Examples

Real-world examples of using the CNG Datasets toolkit.

Vector Processing Examples

Protected Areas (WDPA)

Large-scale protected areas processing:

from cng_datasets.vector import H3VectorProcessor

processor = H3VectorProcessor(
    input_url="s3://public-wdpa/wdpa.parquet",
    output_url="s3://public-wdpa/hex/",
    h3_resolution=10,
    parent_resolutions=[9, 8, 0],
    chunk_size=500,
)

output_files = processor.process_all_chunks()

See: wdpa/ directory

Redlining Data

Historical redlining polygon processing:

from cng_datasets.vector import H3VectorProcessor

processor = H3VectorProcessor(
    input_url="s3://public-redlining/redlining.parquet",
    output_url="s3://public-redlining/hex/",
    h3_resolution=10,
    parent_resolutions=[9, 8, 7, 0],
    chunk_size=100,
)

output_files = processor.process_all_chunks()

See: redlining/ directory

PAD-US

Protected Areas Database of the United States:

from cng_datasets.vector import H3VectorProcessor

processor = H3VectorProcessor(
    input_url="s3://public-padus/padus.parquet",
    output_url="s3://public-padus/hex/",
    h3_resolution=10,
    parent_resolutions=[9, 8, 0],
)

output_files = processor.process_all_chunks()

See: pad-us/ directory

Raster Processing Examples

Global Wetlands (GLWD)

Global wetlands raster to H3:

from cng_datasets.raster import RasterProcessor

# Create COG
processor = RasterProcessor(
    input_path="/vsis3/public-wetlands/glwd.tif",
    output_cog_path="s3://public-wetlands/glwd-cog.tif",
    compression="zstd",
)
processor.create_cog()

# Convert to H3 by h0 regions
for h0_index in range(122):
    processor = RasterProcessor(
        input_path="/vsis3/public-wetlands/glwd.tif",
        output_parquet_path="s3://public-wetlands/hex/",
        h0_index=h0_index,
        h3_resolution=8,
        parent_resolutions=[0],
        value_column="wetland_class",
        nodata_value=255,
    )
    processor.process_h0_region()

See: wetlands/glwd/ directory

IUCN Range Maps

Species range maps processing:

from cng_datasets.raster import RasterProcessor
import glob

# Process each species raster
for raster_file in glob.glob("species/*.tif"):
    processor = RasterProcessor(
        input_path=raster_file,
        output_cog_path=f"s3://public-iucn/{species}-cog.tif",
        output_parquet_path=f"s3://public-iucn/{species}/hex/",
        h3_resolution=9,
        parent_resolutions=[8, 0],
        value_column="presence",
    )
    
    processor.create_cog()
    processor.process_all_h0_regions()

See: iucn/ directory

Kubernetes Examples

Vector Dataset Workflow

# Generate workflow
cng-datasets workflow \
  --dataset wdpa \
  --source-url https://d1gam3xoknrgr2.cloudfront.net/current/WDPA_WDOECM_Nov2024_Public_all_gdb.zip \
  --bucket public-wdpa \
  --h3-resolution 10 \
  --parent-resolutions "9,8,0" \
  --namespace biodiversity \
  --output-dir wdpa/k8s/

# Run workflow
kubectl apply -f wdpa/k8s/workflow-rbac.yaml
kubectl apply -f wdpa/k8s/workflow-pvc.yaml
kubectl apply -f wdpa/k8s/workflow.yaml

Raster Dataset Workflow

from cng_datasets.k8s import K8sJobManager

# Generate indexed job for h0 regions
manager = K8sJobManager(namespace="biodiversity")

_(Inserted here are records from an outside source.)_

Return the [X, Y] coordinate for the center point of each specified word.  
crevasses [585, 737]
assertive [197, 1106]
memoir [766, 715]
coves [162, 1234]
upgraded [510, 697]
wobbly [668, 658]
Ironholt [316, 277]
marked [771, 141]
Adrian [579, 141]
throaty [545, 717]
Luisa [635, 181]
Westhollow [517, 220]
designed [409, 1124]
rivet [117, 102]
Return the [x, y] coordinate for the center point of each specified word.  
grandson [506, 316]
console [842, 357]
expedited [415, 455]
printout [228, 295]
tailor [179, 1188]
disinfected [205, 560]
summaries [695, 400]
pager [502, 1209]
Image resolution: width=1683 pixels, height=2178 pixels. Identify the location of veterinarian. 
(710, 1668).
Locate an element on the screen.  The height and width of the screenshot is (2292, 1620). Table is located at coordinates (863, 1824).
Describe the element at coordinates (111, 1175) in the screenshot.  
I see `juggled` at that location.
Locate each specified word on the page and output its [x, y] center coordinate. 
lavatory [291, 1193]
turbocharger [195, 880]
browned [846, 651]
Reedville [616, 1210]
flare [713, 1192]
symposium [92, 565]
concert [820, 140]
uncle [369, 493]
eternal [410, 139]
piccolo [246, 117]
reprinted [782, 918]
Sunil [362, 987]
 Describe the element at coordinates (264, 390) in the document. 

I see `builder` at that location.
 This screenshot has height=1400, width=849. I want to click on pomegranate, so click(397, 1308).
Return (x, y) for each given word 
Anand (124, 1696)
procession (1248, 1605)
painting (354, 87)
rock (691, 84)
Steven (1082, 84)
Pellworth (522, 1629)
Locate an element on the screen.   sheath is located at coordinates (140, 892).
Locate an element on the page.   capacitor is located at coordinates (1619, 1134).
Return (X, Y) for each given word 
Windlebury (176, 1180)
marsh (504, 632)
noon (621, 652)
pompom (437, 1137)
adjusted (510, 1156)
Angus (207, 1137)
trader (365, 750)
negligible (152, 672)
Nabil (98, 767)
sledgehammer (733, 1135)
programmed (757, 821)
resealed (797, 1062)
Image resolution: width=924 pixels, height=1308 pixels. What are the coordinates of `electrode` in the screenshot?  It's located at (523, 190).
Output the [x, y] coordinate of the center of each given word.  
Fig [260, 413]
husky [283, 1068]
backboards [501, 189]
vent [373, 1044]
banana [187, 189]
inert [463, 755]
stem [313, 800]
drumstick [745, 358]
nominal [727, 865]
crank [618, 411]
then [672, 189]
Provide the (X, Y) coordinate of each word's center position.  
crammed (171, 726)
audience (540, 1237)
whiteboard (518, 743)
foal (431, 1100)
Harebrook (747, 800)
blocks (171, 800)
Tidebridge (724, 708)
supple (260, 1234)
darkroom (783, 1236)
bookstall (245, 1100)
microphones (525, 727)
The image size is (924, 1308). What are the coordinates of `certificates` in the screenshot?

job = manager.generate_chunked_job(
    job_name="wetlands-h3",
    script_path="/app/wetlands/glwd/job.py",
    num_chunks=122,  # One per h0 region
    base_args=[
        "--input-url", "/vsis3/public-wetlands/glwd.tif",
        "--output-url", "s3://public-wetlands/hex/",
        "--parent-resolutions", "8,0",
    ],
    parallelism=61,
    cpu="4",
    memory="34Gi",
)

manager.save_job_yaml(job, "wetlands/k8s/hex-job.yaml")

Multi-Provider Sync

Sync datasets across cloud providers:

from cng_datasets.storage import RcloneSync

syncer = RcloneSync()

# Sync from AWS to Cloudflare R2
syncer.sync(
    source="aws:public-wdpa/",
    destination="cloudflare:public-wdpa/",
    args=["--progress"]
)

# Sync from AWS to Google Cloud Storage
syncer.sync(
    source="aws:public-wdpa/",
    destination="gcs:public-wdpa/",
)

See: Individual dataset directories for complete examples and job scripts.